- MMW Rating 🌙 9/10 • 2025
- 1 Season • 3 Episodes • Avg 45 min • ~ 2.5 hrs
- Disponible con subtítulos en español.
- Available on: netflix
Description (No Spoilers)
Should I Marry a Murderer? on Netflix is the kind of true crime documentary that starts off feeling like a simple love story… and slowly turns into something much darker.
The series follows a woman who meets a man on Tinder and quickly forms a deep connection with him. He lives a quiet, almost isolated life in the countryside, and everything about him seems calm, stable, and trustworthy. Their relationship moves fast — the kind of fast that feels exciting at first… but also raises questions.
She’s a pathologist, someone who deals with death professionally and understands how important truth and detail really are. He, on the other hand, is a hunter — which creates an unexpected parallel between them. They’re both comfortable around death, but in very different ways.
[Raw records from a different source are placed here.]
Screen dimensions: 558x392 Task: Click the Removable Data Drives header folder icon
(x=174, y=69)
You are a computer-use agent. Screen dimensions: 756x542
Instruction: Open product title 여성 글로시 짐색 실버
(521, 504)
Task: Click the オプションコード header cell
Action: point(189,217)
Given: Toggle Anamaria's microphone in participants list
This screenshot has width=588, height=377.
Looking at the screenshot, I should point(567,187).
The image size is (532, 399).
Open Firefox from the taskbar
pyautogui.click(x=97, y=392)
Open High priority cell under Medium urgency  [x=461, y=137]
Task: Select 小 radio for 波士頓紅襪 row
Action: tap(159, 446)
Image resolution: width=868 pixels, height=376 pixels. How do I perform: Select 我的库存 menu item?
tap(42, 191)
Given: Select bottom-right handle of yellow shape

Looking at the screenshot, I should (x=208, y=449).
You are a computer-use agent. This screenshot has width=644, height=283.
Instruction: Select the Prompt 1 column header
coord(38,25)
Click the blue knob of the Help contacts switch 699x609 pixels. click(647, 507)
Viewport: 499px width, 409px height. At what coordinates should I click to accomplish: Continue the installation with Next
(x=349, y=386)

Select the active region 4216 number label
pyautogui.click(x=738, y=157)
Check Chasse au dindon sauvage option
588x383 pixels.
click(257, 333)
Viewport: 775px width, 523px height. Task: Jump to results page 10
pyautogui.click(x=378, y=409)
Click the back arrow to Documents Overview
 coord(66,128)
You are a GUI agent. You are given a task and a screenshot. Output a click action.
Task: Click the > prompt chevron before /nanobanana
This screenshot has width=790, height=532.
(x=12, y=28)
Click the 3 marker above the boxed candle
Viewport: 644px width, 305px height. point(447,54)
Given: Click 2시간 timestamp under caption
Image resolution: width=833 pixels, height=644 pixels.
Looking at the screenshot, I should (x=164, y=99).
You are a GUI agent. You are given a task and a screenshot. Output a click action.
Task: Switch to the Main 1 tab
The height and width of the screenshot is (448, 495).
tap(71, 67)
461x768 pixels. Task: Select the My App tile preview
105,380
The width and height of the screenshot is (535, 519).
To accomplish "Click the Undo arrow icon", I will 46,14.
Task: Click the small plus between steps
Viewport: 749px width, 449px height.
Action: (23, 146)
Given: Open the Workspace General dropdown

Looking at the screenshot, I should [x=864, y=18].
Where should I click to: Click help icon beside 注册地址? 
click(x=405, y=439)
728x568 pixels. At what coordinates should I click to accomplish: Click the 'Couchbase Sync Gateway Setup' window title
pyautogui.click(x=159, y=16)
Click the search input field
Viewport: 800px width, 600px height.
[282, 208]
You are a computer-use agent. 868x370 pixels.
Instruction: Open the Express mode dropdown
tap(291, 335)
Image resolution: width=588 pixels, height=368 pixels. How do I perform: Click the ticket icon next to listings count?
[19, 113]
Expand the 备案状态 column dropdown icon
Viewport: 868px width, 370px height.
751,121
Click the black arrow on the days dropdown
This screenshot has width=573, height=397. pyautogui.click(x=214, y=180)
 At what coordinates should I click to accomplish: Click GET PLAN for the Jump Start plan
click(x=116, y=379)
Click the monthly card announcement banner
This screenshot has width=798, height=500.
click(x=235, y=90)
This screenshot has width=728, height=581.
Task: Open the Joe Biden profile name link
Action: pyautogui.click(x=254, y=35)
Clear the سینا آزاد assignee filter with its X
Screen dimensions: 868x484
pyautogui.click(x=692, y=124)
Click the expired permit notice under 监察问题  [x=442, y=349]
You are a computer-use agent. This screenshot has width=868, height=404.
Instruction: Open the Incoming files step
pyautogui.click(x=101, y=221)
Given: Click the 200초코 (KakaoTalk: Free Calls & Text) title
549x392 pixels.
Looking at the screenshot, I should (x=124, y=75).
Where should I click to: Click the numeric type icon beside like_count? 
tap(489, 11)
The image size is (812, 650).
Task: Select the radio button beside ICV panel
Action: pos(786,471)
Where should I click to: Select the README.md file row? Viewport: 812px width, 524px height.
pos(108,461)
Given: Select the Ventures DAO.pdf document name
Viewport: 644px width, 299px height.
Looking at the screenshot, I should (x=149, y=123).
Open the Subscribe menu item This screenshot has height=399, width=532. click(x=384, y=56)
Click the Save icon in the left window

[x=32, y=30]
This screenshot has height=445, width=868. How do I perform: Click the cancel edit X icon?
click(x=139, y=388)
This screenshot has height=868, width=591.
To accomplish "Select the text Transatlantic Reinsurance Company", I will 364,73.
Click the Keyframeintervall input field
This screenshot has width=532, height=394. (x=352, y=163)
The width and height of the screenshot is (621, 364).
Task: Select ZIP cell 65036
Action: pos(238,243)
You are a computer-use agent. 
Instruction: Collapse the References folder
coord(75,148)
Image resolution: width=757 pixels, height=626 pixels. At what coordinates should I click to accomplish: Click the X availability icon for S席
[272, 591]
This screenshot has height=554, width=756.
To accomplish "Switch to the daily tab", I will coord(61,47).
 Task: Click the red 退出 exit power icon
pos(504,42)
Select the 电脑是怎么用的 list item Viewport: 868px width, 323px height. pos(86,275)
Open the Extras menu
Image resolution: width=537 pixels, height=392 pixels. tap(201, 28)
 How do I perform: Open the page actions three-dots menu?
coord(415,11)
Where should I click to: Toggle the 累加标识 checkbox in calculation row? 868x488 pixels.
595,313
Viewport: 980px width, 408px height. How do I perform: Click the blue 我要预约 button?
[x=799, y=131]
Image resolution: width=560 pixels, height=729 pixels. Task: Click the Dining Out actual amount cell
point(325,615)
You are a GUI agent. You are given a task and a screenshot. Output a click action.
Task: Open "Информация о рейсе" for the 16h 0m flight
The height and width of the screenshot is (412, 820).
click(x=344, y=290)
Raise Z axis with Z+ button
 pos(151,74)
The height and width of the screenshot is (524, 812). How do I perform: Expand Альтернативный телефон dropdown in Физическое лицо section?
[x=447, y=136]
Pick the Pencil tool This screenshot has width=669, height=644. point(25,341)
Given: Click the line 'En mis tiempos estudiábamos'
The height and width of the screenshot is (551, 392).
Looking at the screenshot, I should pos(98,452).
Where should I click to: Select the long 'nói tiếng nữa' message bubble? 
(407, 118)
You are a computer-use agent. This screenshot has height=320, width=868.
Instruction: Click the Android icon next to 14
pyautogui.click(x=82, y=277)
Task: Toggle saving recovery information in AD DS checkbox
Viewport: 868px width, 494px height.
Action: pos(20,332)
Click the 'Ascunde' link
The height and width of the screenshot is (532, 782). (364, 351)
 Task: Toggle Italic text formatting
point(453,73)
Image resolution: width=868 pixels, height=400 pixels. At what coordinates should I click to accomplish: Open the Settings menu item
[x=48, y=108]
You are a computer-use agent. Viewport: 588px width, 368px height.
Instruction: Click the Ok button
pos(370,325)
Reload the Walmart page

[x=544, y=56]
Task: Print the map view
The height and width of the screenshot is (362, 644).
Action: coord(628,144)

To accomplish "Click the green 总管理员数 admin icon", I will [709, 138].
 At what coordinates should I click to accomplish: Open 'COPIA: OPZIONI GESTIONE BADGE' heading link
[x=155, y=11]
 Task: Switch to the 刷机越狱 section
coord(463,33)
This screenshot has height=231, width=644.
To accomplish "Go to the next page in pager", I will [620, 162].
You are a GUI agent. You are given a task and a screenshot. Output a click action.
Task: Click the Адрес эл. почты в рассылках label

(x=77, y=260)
That contrast becomes part of what draws them closer.
When he proposes, she asks for complete honesty. No secrets. But that moment — instead of bringing them closer — opens the door to something from his past. What begins as a simple conversation quickly turns into a deeper investigation, revealing details that feel increasingly unsettling.
With only 3 episodes and a total runtime of around 2.5 hours, this is a quick but gripping watch. It’s not just about what happened… it’s about how easily trust can be built — and how quickly it can fall apart.
Why I Recommend It
This is one of those documentaries that hooks you because it feels so normal at the beginning — and that’s exactly what makes it unsettling.
I like how the story unfolds slowly instead of giving everything away upfront. It lets you experience the same confusion and doubt as the person at the center of it, which makes it more engaging than a typical true crime recap.
It’s also a very easy binge. Three episodes, short runtime, and each episode gives you just enough to keep going.